Asbabun Nuzul Surat Al-Baqarah Ayat 228 - Imam as Suyuthi : Keharusan Seorang Wanita Untuk Menjalani Masa Iddah Setelah Bercerai Maupun Ditingal Suaminya

  1. “Wanita-wanita yang ditalak hendaklah menahan diri (menunggu) tiga kali quru. Tidak boleh mereka menyembunyikan apa yangdiciptakan oleh Allah dalam rahimnya, jika mereka beriman kepada Allah dan hari akhirat. Dan suami-suaminya berhak merujukinya dalam masa menanti itu, jika mereka (para suami) itu menghendaki islah. Dan para wanita mempunyai hak yang seimbang dengan kewajibannya menurut cara yang ma’ruf. Akan tetapi para suami , mempunyai satu tingkatan kelebihan daripada istrinya. Dan Allah Mahaperkasa lagi Mahabijaksana.”
    Diriwayatkan oleh Abu Daud dan Ibnu Abi Hatim dari Asma binti Zaid bin As-Sakan Al-Anshariyah berkata. “Ada zaman Rasulullah aku diceraikan, dan pada waktu tersebut wanita yang diceraikan belum mempunyai masa iddah, maka turunlah firman Allah yang menentukan masa iddah pada perceraian, “Wanita-wanita yang ditalak hendaklah menahan diri (menunggu) tiga kali quru.” (1) Disebutkan oleh Ats-Sa’labi dan Hibatullah bin Salamah dalan kitab An-Nasikh dari Al-Kalbi dan Muqatil, bahwasanya Isma’il bin Abdullah bin Gifari menceraikah istrinya Qatilah pada zaman Rasulullah dan ia tidak tahu bahwa istrinya tersebut sedang hamil, kemudian setelah ia mengetahuinya ia merujuk istrinya, dan ia melahirkan kemudian ia meninggal dan begitu juga anaknya.

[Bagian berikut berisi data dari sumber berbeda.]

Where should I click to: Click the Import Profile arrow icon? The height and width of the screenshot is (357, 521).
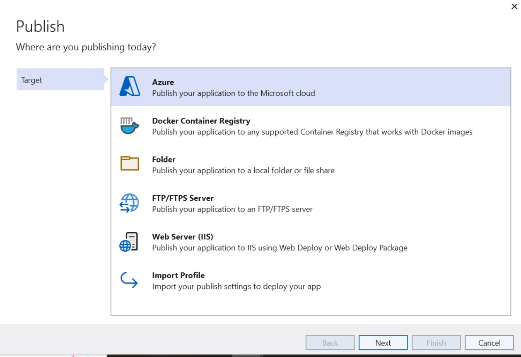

Maka turunlah ayat, “Wanita-wanita yang ditalak hendaklah menahan diri (menunggu) tiga kali quru. ” (2)

    Sumber artikel:
    Buku Asbabul Nuzul: Kronologi dan Sebab Turun Wahyu Al-Qur'an
    Buku disusun oleh Muchlis M. Hanafi (ed.)

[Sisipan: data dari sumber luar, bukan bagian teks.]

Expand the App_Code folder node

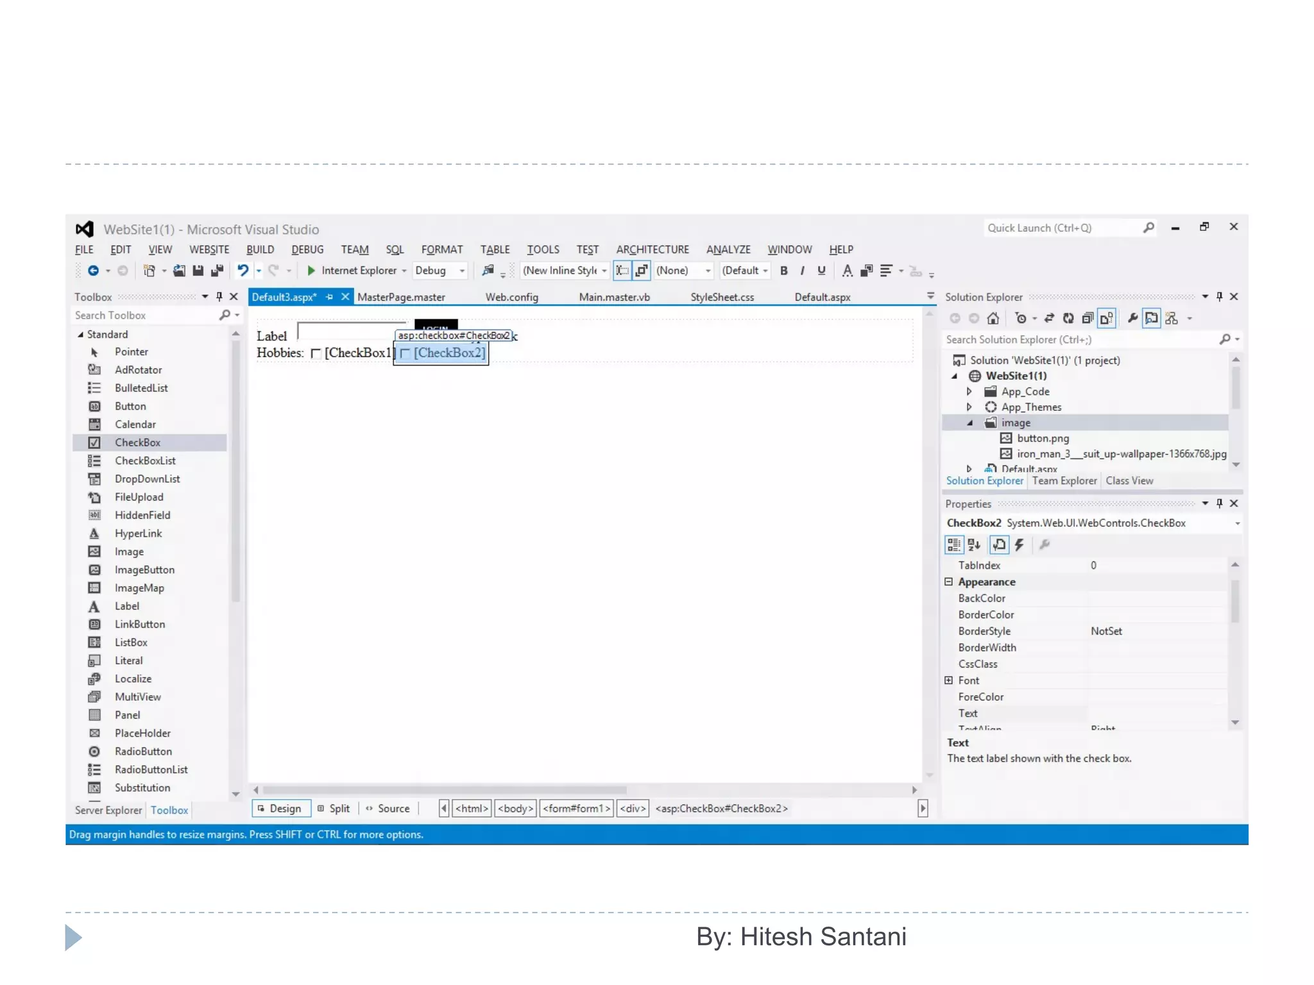pyautogui.click(x=969, y=392)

    Buku diterbitkan oleh Lajnah Pentashihan Mushaf Al-Qur'an, Badan Litbang dan Diklat, Kementerian Agama RI, 2017


    1. Shahih: Abu Dawud (2281) dalam Bab Ath-Thalaq. 2. Riwayat ini hanya diriwayatkan sendiri oleh Abu Al-Qasim Hibatullah bin Salamah (w. 410 H) salah seorang ulama dalam ilmu An-Nasikh wa Al-Mansukh. Aku katakan, “Para ulama berbeda pendapat tentang arti quru apakah ia haidh atau suci dari haidh?’” lihat Al-Qurthubi (1/1033) dan setelahnya. Ibnu Katsir (1/364) dan setelahnya.